Anti-nuclear activists have recently turned to the use of proxies to snape corporate practices. This trend towards economic pressure tactics may find a following on the Harvard campus in the same way that pressure for corporate morality in South Africa has in the last few years.
Whether a university's investments give it the ability--or the right--to influence corporate behavior was a major point in the South Africa controversy.
And as the South Africa debate decreases in intensity this year, it seems already possible that nuclear power--and especially Harvard's major investments in it--might replace last year's campaign for divestiture.
Clearly nuclear power has already generated more public controversy than than the South Africa question did. This time Harvard's funds are invested in the potential hazard right next door.
George W. Siguler, assistant treasurer of Harvard College, says that, at this time, energy is the largest single investment Harvard holds, and that, for many reasons, the University will not "run away from these companies just because of opposition to nuclear energy." Siguler adds that nuclear energy is just a small portion of most major oil companies activities.
But Harvard probably won't be able to dodge a stand on the nuclear question forever. Lawrence F. Stevens '65, secretary of the Advisory Committee on Shareholder Responsibility (ACSR), will face quite a few shareholder resolutions this spring from investors alarmed by the mishap at Three Mile Island.
Harvard's investors share commodities in industries that range from mining companies to conglomerates, from utilities to electronics companies including, of course, oil companies.

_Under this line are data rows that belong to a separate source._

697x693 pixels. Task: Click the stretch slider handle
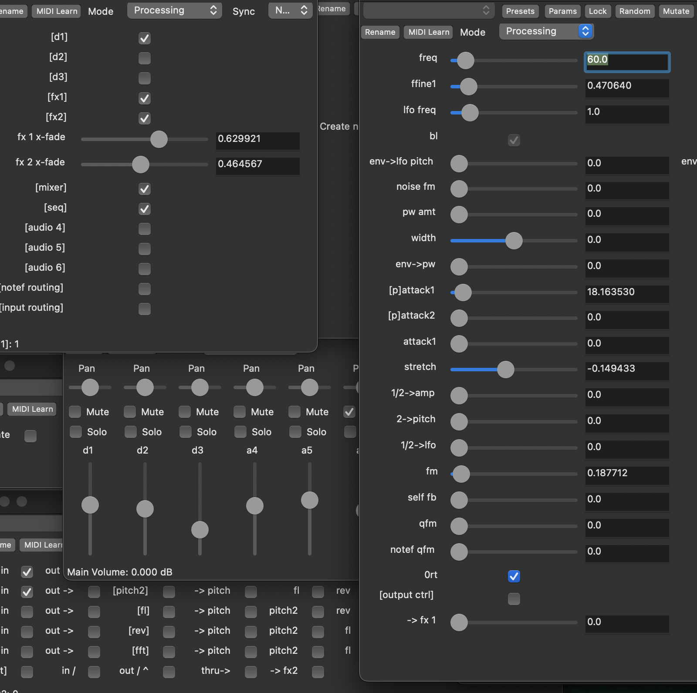coord(506,370)
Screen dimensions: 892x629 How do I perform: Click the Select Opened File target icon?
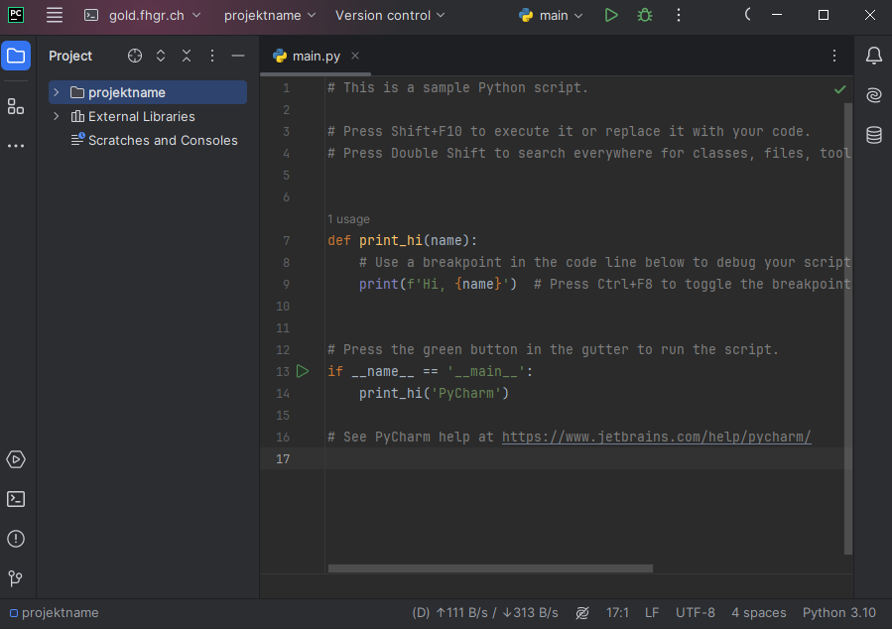click(135, 56)
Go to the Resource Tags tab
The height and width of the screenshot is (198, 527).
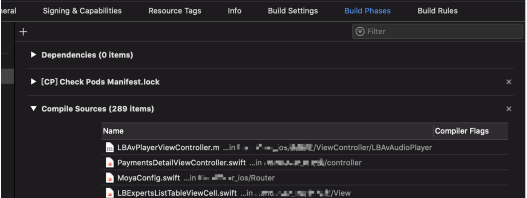[174, 11]
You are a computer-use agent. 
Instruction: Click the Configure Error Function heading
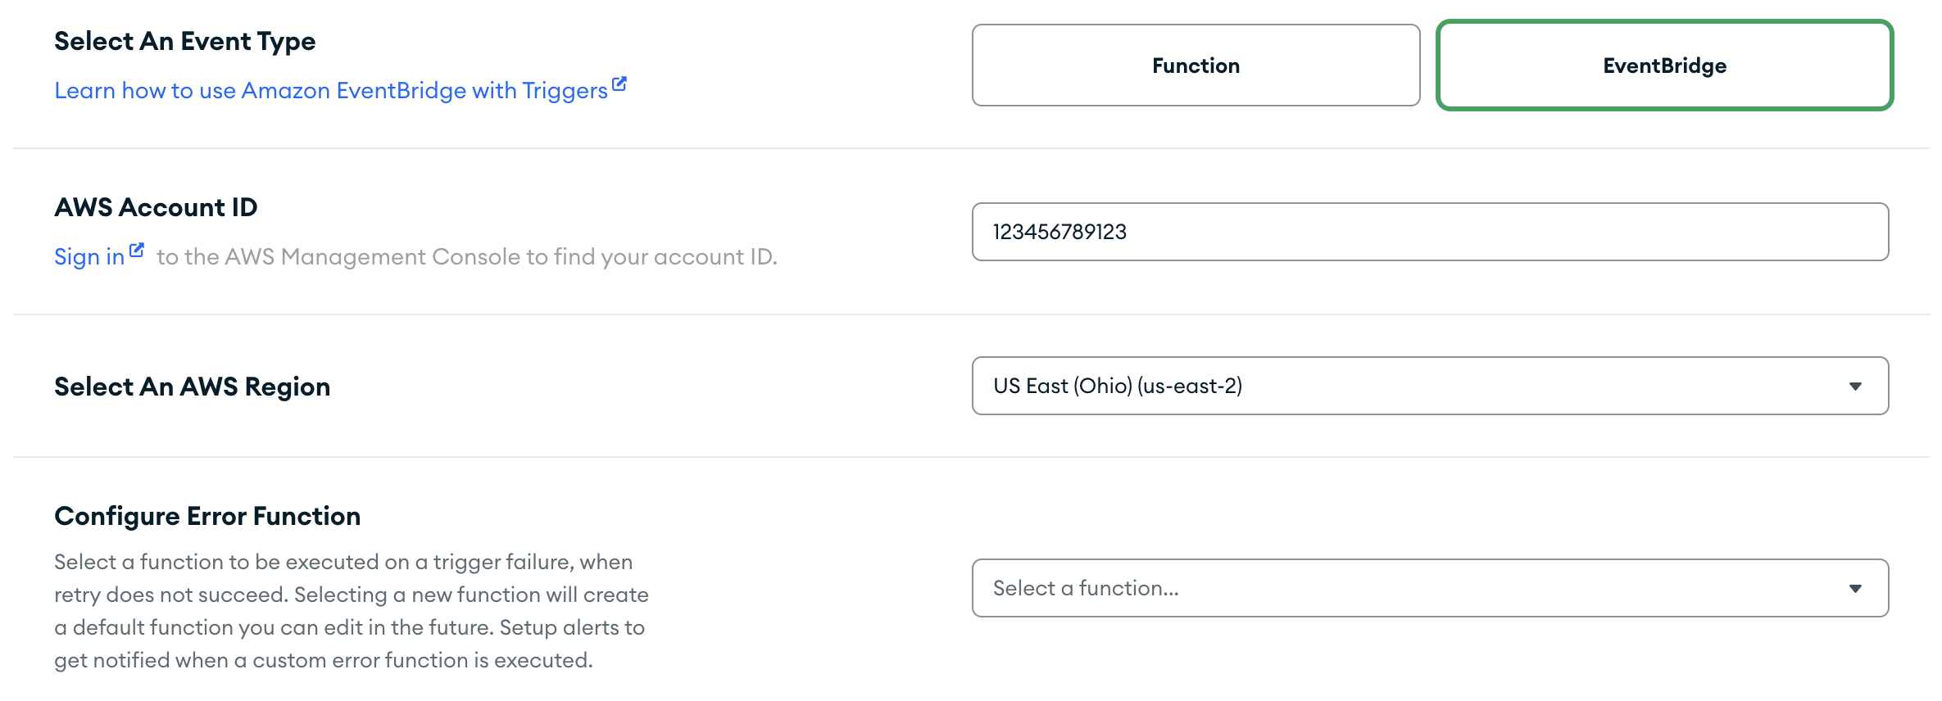pyautogui.click(x=207, y=515)
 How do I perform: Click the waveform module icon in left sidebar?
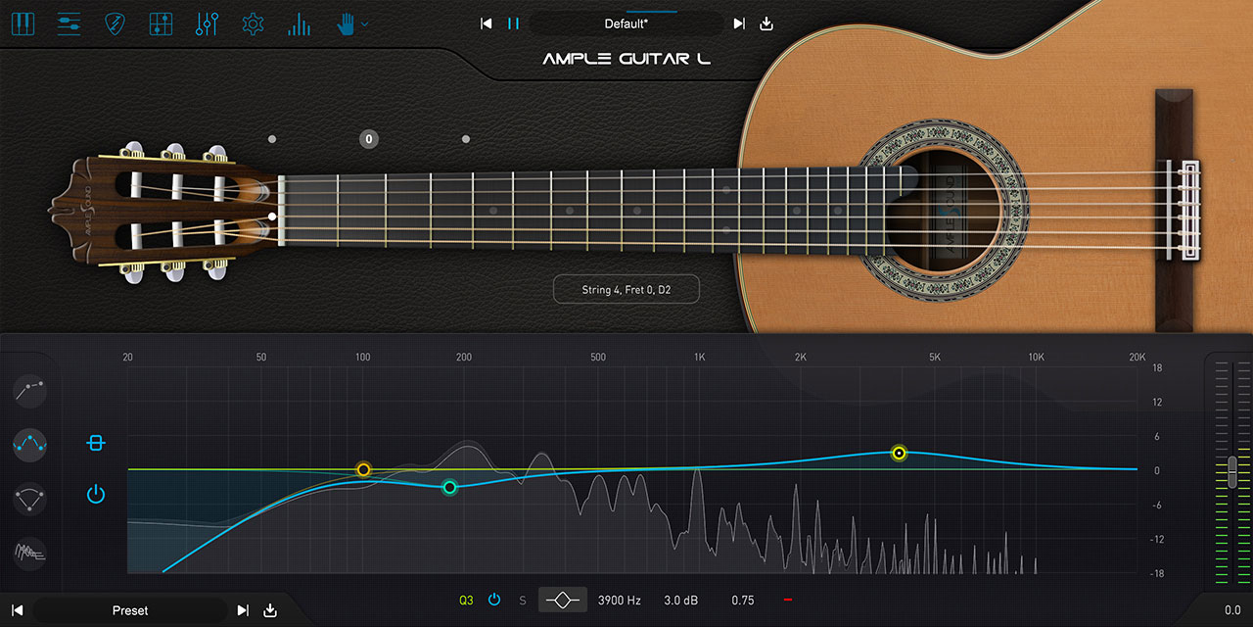click(30, 555)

The largest single investment is $35 million in Exxon Corporation, which is involved in the exploration, mining milling and fabrication of nuclear fuel. Among investments in seven other oil companies, Harvard has $16 million invested in General Electric Company, a corporation active in the same processes as well as the manufacture of nuclear reactors.
Another $3.7 million of the University's funds lie in Allied Chemical, which is involved in the exploration, reprocessing and storage of nuclear fuel, and $1.6 million lie in the KerrMcGee Corporation another company involved with the total nuclear fuel cycle. Harvard also has $500,000 invested in J. Ray McDermott and Company, the owner of Babcock and Wilcox--the firm that built the reactor at Three Mile Island and six other plants throughout the country.

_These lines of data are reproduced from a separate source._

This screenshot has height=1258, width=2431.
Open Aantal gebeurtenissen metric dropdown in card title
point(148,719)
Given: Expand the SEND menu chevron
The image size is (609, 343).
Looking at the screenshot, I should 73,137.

However, the companies Harvard invests in are just a few of the 66 that anti-nuke shareholders will hit with proxies and resolutions early next year.
Richard Austin, chairman of the Coalition of Appalachian Energy Consumers, says he believes the group's resolution calling on the American Electric Company to halt its investment in nuclear power will be more effective in educating the public on the dangers of nuclear power than in immediately eliminating the use of nuclear energy.
Austin says his coalition of 20 groups is typical of organizations that use their power as shareholders to influence corporate policy. The diverse coalition is one of many different groups pooling their shares and numbers to oppose nuclear energy.
He says the group includes blue-collar workers, environmentalists, citizens concerned with the high cost of energy, disgruntled shareholders, and anti-nuke people spread out across the six states in which the American Electric Power Company operates power plants. The coalition is "a broad based group with a common concern for the direction of the utility's development," Austin adds.
Officials in the National Council of Churches, an unusually powerful and active articulator of shareholder dissatisfaction with corporate practices, say that, for the first time, churches are preparing a significant number of resolutions directed at the nuclear power industry.